Abstract:
Objective To explore the clinical characteristics, treatments, and pregnancy outcomes of pregnant women with malignant ovarian tumors.
Methods We retrospectively analyzed the clinical data of 11 patients with pregnancies complicated by malignant ovarian tumors, including the pathological types, clinical staging, surgical methods, pregnancy outcomes, and follow-up results from January 2012 to December 2022.

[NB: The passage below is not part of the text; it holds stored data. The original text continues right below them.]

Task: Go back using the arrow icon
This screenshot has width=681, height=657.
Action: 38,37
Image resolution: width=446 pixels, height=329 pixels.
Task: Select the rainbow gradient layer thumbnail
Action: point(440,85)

Results Among the eleven patients followed up until October 2023, six had primary ovarian tumors and five had metastatic ovarian tumors. Among the six primary ovarian tumors, five were epithelial tumors (one in stage ⅠA, two in stage ⅠC, one in stage ⅢA, one in stage ⅡB) and one was a malignant germ cell tumor (stage ⅠA). Four patients were diagnosed at stage Ⅰ: one in early pregnancy who continued the pregnancy and underwent tumor surgery post-delivery, and three in late pregnancy who under went tumor surgery during cesarean section or postpartum. Two patients were diagnosed at stage Ⅲ: one in early pregnancy with surgery after the termination of pregnancy, and one in late pregnancy with surgery during a cesarean section. Five patients had successful births, including two premature and three full-term births, all alive and healthy. The six patients with primary ovarian tumors were followed up for 18–133 months, and all survived. Five patients had ovarian metastatic tumors, including four cases of Krukenberg tumors and one of a cervical tumor. Two patients were diagnosed in the first trimester and underwent tumor reduction post-abortion. One patient was diagnosed in the second trimester, had to continue the pregnancy, and underwent tumor reduction post-delivery. Two patients were diagnosed in the third trimester: one underwent cesarean section and ovarian tumor resection simultaneously, and the other underwent tumor resection post-delivery. Three patients had successful births, all premature but alive. One of the five patients with ovarian metastatic tumors was lost to follow-up; the remaining four were followed up for 3–22 months, and all deceased.
Conclusions The prognosis for patients with pregnancies complicated by ovarian primary tumors is favorable, whereas the prognosis for patients with pregnancies complicated by ovarian metastatic tumors is poor, necessitating greater clinical attention.